Into this environment drops the revelation that one of the world's largest oil companies was, for four years, charging Queensland motorists for a product it wasn't delivering. It doesn't exactly build confidence.

The ACCC is now conducting weekly fuel market monitoring, a significant escalation from its usual quarterly reports. It has warned retailers against "uncharacteristic and abnormal" wholesale and retail price increases that don't accurately reflect movements in international fuel prices. The RACQ has already referred multiple fuel companies to the watchdog over what it calls "unjustified" price hikes in South East Queensland, where 259 stations (45 per cent of the market) hiked prices within 24 hours of the Middle East conflict breaking out.

Dr Jeffreys from the RACQ made a sharp observation: international oil price movements typically take around two weeks to flow through to Australian bowsers. Seeing prices jump within two days suggests something beyond simple pass through of costs.

What This Means for Your Wallet

Three practical things every motorist should take away from this.

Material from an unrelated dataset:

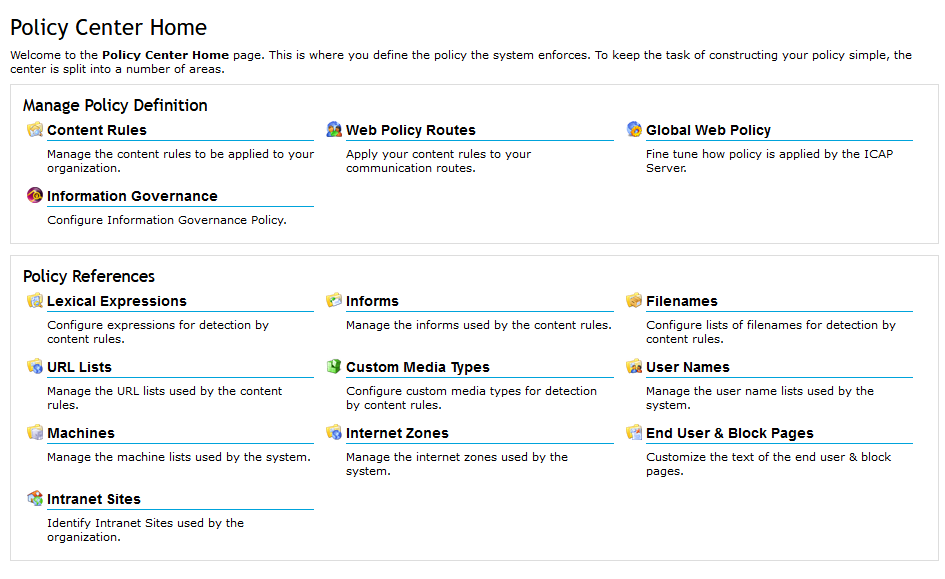
Task: Click the Information Governance icon
Action: (x=35, y=196)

First, octane rating matters more than brand. If your car's manual says 91 octane, that's what your engine is designed for. Running 95 or 98 won't damage it, but it won't meaningfully improve performance or fuel economy in an engine calibrated for 91. You're adding 15 to 30 cents a litre for minimal benefit. Conversely, if your manual specifies 95 or 98, don't cheap out. Running lower octane than recommended actually can reduce performance and increase fuel consumption.

Second, shop on price, not brand. With the exception of very specific older or high performance vehicles, the difference between branded and unbranded fuel of the same octane rating is negligible for most drivers. An independent servo in Parramatta selling E10 at $2.05 is delivering essentially the same driving experience as a major brand at $2.20 for the vast majority of cars on the road.

Third, know your rights. If a service station makes claims about fuel quality or additives, those claims must be true. If you suspect you've been misled, the ACCC wants to hear about it. Their fuel monitoring program now has more resources and sharper teeth than at any point in recent memory. The corrective notices Mobil has been ordered to publish are a start, but consumer vigilance is what really keeps the industry honest.

The Fuel Industry Rarely Makes Headlines for the Right Reasons

Australia's relationship with its fuel industry has always been complicated. We're the only International Energy Agency member that doesn't meet the mandatory 90 day fuel reserve requirement, something we've failed to achieve since 2012. We closed all but two of our refineries. We import roughly 90 per cent of our refined fuel. And now, with the Strait of Hormuz disrupted and supply chains under genuine stress, we're discovering just how fragile that arrangement is.

The Mobil case is a smaller story than the supply crisis dominating the news cycle. But in some ways it's more revealing. It shows that even in normal times, even when there's no geopolitical crisis forcing prices up, the fuel industry's relationship with truth can be elastic. When a company as large as ExxonMobil is willing to let nine stations run misleading signage for four years, it tells you something about how seriously the industry takes its obligations to consumers.

The doubling of maximum penalties to $100 million is a step in the right direction. The ACCC's enhanced weekly monitoring is another. But the real test will be whether these measures translate into genuine accountability or just bigger numbers in press releases.

Keep an eye on this space. With fuel prices where they are and public patience running thin, the next company caught cutting corners won't get away with a slap on the wrist.